Has it helped your workers that child maltreatment reports have dropped so much during the pandemic? With schools closed, teachers are reporting far fewer allegations to the state hotline. Or is everyone just worried there’s incidents that are being missed? How helpful are these lower caseloads for CPS, in terms of being able to do more thorough, careful work?
I’ve been doing this a long time, I never trust the city data.
Our focus is not just on the caseload number, but what do you have to do for each case? It’s really the workload — and to get that workload reduced, David Hansell as [Administration for Children’s Services] commissioner, has been working with us to look at internal policies. Some of it was redundant, some of it was ridiculous: Asking a 2-year-old “What is your life like?” They also have a policy of getting people to do reports earlier.
It’s not just the caseload numbers, it’s what’s required on each case. If you get a case, and go out there, and there’s nothing there, why do you have to do piles of paperwork?
I’m glad caseloads are down but in this pandemic it’s hard to measure that, because there’s no normal. Workers are working remotely, then going to houses, and they are so concerned about their safety when they go see a client. And parents are concerned about their safety coming in. We’ve had virtual visits. Visits in the hallways. People have to make sure that case conferences in the offices are done properly with proper distancing, proper face mask-wearing. We’ve had some issues with overcrowded conference rooms.
So, yeah, the caseload numbers are down, we are happy about that, but I don’t think that makes us marginally more comfortable, not now.
Talk about your COVID experience, what did you learn?
If you feel sick, go get tested. Don’t be embarrassed, this is not a social disease, this is a pandemic.
One of the places we were before I got sick was Crossroads. That was a location where two or three of our members died from the virus. That’s the point: You don’t know where, you don’t who, it’s not a blame game.

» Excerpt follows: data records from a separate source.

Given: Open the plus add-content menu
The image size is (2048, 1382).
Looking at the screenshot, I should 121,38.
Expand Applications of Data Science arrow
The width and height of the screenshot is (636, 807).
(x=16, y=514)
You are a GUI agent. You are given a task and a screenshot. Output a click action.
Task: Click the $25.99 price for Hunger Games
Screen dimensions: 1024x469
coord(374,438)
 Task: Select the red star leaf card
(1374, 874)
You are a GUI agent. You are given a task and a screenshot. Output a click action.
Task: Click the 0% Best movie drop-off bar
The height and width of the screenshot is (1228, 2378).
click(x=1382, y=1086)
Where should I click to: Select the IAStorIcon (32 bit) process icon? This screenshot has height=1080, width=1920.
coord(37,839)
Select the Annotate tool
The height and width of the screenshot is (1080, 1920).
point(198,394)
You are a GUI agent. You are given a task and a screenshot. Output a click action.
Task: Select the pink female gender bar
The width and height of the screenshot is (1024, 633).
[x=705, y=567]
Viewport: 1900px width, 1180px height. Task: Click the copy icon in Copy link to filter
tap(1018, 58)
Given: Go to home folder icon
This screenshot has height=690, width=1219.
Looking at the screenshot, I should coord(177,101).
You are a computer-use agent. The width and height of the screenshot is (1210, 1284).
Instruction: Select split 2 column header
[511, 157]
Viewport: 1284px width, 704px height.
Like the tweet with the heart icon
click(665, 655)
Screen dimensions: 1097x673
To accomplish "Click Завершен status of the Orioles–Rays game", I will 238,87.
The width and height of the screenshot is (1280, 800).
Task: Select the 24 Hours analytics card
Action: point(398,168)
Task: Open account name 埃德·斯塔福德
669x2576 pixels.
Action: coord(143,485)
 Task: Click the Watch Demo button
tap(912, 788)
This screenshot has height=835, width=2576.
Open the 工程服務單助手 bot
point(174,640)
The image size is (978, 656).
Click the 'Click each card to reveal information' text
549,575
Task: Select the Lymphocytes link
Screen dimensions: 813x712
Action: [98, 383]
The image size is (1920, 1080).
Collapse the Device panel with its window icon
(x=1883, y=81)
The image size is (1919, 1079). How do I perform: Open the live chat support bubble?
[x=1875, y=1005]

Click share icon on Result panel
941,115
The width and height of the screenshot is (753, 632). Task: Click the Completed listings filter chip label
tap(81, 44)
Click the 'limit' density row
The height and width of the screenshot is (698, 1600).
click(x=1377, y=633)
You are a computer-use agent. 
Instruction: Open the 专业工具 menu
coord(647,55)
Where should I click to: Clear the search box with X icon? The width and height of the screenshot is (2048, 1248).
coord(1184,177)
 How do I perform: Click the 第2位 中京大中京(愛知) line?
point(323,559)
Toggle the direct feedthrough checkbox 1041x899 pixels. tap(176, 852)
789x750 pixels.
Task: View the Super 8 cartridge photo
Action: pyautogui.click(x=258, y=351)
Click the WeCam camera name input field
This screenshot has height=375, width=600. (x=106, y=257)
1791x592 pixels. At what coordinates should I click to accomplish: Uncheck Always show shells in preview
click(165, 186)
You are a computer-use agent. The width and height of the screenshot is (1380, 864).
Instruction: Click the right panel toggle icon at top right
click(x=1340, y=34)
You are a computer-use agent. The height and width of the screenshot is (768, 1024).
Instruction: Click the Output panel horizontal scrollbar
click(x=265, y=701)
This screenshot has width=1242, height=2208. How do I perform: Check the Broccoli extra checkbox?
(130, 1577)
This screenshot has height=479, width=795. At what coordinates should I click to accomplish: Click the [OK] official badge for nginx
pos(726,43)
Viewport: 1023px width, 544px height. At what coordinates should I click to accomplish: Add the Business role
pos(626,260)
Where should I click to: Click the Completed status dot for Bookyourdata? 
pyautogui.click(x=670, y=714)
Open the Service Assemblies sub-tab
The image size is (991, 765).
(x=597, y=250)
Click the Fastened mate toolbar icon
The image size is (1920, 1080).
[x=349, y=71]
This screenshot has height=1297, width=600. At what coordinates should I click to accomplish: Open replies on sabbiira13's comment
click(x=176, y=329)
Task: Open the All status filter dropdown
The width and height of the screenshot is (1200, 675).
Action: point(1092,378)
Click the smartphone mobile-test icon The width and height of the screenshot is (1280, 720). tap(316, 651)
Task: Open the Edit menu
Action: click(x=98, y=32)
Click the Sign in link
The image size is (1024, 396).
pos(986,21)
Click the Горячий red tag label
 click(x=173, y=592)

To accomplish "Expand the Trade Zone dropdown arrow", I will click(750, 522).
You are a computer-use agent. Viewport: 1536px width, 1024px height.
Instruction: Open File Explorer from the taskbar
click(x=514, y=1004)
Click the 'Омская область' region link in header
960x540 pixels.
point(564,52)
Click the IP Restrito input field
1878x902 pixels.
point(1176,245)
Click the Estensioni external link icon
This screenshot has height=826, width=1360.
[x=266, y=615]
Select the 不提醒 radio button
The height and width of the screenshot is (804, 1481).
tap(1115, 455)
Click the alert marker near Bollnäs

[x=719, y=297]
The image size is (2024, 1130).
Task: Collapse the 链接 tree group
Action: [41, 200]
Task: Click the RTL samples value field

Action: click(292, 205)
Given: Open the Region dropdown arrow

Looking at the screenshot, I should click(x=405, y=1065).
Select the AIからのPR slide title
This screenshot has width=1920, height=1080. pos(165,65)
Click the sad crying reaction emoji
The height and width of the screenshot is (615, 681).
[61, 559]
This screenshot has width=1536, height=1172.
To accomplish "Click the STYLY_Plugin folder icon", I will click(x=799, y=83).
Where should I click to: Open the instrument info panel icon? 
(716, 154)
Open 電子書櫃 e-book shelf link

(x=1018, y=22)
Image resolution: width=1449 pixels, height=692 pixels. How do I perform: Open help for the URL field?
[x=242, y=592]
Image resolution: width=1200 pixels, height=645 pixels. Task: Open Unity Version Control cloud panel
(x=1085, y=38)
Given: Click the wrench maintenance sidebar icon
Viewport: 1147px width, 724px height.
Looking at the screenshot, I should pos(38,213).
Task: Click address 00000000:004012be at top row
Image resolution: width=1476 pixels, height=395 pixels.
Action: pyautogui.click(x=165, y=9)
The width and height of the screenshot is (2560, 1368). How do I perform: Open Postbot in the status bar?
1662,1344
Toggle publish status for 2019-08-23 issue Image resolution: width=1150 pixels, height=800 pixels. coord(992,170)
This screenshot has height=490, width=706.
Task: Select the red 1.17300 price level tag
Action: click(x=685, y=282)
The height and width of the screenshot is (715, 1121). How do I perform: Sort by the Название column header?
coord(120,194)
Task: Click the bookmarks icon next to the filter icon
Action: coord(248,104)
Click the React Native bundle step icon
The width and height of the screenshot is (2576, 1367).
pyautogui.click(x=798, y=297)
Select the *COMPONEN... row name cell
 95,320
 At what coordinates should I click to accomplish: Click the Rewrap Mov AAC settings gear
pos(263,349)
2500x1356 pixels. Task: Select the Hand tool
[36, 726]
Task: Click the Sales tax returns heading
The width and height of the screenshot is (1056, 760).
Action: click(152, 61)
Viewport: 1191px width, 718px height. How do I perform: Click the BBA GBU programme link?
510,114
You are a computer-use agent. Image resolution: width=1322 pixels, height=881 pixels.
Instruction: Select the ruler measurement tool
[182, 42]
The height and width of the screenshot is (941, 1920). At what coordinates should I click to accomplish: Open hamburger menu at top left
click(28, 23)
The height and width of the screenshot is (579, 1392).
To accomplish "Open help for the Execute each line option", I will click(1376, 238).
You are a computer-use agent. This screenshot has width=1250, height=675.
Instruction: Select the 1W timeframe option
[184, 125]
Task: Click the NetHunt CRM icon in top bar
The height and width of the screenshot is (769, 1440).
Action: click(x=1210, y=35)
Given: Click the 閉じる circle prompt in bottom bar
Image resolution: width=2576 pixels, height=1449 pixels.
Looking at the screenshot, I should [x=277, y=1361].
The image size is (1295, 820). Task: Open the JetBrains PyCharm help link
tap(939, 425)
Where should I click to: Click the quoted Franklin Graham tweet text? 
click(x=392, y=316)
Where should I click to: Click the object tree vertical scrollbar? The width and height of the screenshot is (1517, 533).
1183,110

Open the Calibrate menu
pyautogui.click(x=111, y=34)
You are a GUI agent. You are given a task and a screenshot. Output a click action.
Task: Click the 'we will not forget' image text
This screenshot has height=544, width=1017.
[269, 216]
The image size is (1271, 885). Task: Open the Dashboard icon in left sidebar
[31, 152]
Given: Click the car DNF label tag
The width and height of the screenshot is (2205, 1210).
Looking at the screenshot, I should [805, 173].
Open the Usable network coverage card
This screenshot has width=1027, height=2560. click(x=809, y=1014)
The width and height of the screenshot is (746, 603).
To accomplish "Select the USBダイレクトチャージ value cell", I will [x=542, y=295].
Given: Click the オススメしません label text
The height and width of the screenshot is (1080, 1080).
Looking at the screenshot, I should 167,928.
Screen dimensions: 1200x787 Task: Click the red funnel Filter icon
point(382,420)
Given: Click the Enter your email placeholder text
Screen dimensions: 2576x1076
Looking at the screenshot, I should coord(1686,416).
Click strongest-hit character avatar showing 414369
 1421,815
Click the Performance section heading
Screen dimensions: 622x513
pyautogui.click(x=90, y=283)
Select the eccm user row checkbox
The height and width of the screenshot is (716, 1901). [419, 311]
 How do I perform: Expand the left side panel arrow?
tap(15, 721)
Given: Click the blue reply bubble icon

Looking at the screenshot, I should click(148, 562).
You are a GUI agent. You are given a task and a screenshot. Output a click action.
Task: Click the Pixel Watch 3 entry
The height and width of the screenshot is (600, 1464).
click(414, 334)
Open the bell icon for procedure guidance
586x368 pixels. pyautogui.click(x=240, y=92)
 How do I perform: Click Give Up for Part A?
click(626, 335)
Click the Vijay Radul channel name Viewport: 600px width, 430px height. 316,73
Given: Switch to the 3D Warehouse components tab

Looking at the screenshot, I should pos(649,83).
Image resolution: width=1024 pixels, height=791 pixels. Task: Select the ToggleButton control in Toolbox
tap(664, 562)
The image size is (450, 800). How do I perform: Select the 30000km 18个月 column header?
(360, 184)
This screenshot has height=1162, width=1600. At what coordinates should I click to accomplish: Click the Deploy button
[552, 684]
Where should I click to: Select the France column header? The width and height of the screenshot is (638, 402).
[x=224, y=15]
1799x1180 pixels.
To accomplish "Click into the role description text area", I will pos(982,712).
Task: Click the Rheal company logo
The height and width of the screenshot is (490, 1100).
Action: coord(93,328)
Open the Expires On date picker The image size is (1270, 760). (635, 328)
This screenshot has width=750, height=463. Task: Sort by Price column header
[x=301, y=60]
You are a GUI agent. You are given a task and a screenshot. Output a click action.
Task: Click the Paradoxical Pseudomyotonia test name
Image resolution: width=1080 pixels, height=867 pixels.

One of my workers right now is in the hospital, and I’m concerned because I haven’t heard from them.
So if you feel sick, go to the hospital. I was lucky, I caught it early, I went to a good hospital, Queens Hospital. I was in the hospital for 13 days. Five or six of those days were kind of scary. Thank God, I never made the ventilator. I made oxygen. They made sure I was in isolation. It was really, really rough. I had pneumonia, too, which you can die from, it’s also the symptoms of COVID. It creates other conditions from which you can die.
Are you still feeling it?
I get a little tired. I lost 30 pounds in two weeks, but I found 10 of them somewhere already [laughs]. I’m wearing a jacket and shirt that only fit me again because I was able to go down a size.